Once I fumbled through the book, I was confronted with the reason I braved Times Square on a weekday morning: A truly weird looking plant. Alien really is the only way to describe it, with its tendril-like appendages, neon flowers and scattered glowing bits. It looked a bit droopy though, so just as I would with a normal plant, I gave it a bit of water. In this case, it was by swiping a bit on the Magic Leap touchpad, selecting the watering can tool pouring using the controller.
My Seedling sprung back to life, but then a notification popped up warning me that it was infested with parasites. Time to really get to work. I found the tweezer tool and went about methodically searching for anything that looked odd. That's when I noticed a few parts of the plant that didn't seem to belong. When I moved closer, those off-color portions started to glow. I gently yanked them off with the motion controller, and patted myself on the back for a job well done. Well, sort of — now, my plant looked a bit overgrown. Another notification appeared instructing me to give the plant a trim, so it was time to equip the pruning tool. That's when the bonsai tree connection really became clear.
As I moved around, hunting for dead buds and warped branches, I was surprised by how accurately the Magic Leap Controller tracked its movement in space. I was able to prune between healthy leaves and branches just as easily as I would on a physical plant. (I'm giving myself a bit of gardening credit here.) It certainly worked a lot better than trying to turn the virtual book's pages with my fingers.

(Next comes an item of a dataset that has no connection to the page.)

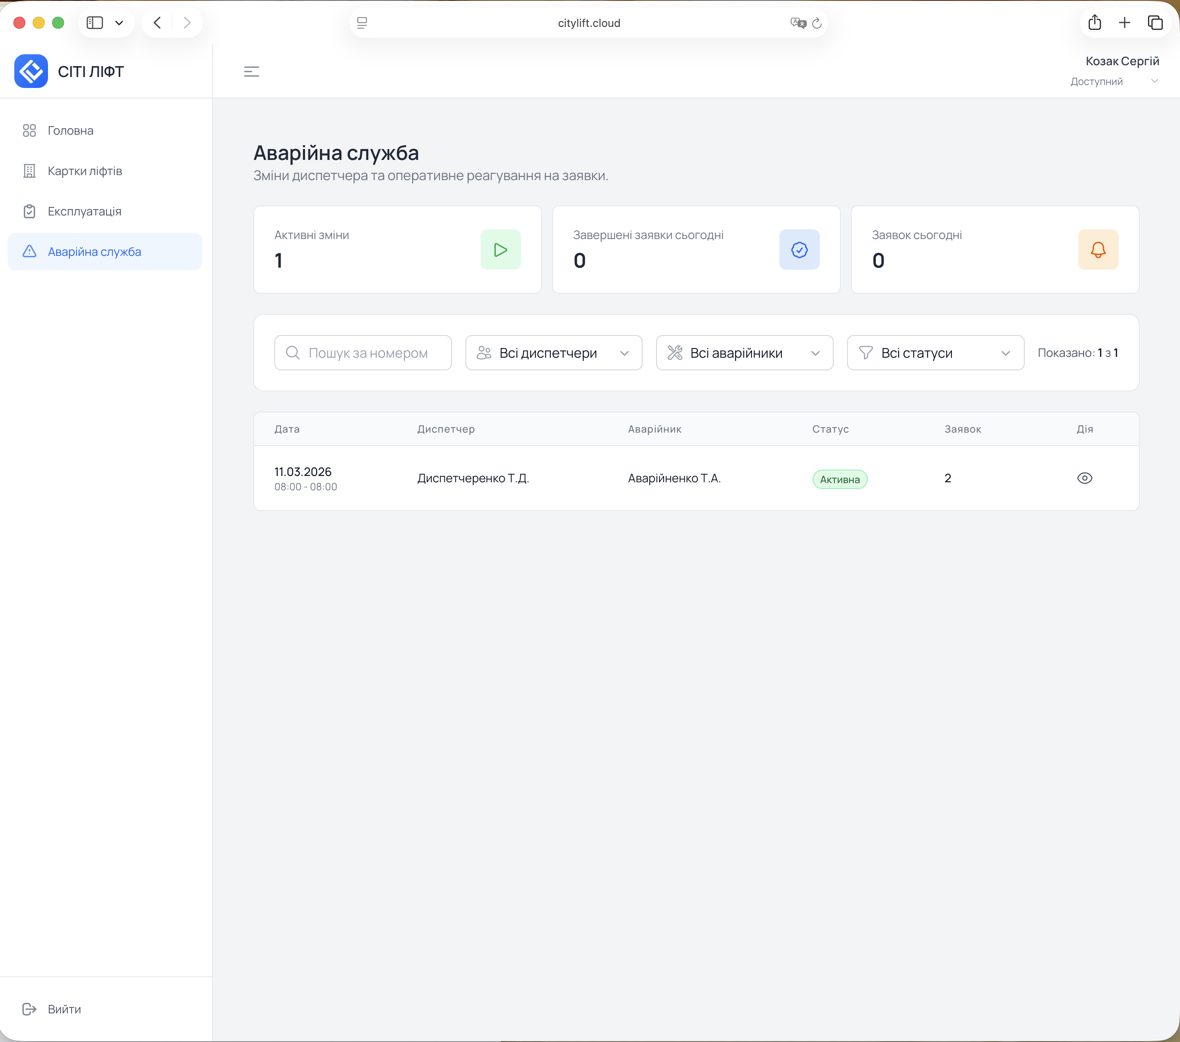Image resolution: width=1180 pixels, height=1042 pixels.
Task: Open Картки ліфтів menu item
Action: click(84, 171)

Even though my Seedling looked better than ever, it was still hungry. That's when I noticed some orbs floating above the plant, and a notification instructed me to "feed" them to my plant's large, mouth-like flower. Again, the tweezers came out. I plucked the orbs, offered them up to my Seedling, and watched as it absorbed each point of light. It was like feeding fireflies to a Venus flytrap. (Okay, so maybe it's not really like taking care of a bonsai tree at all.)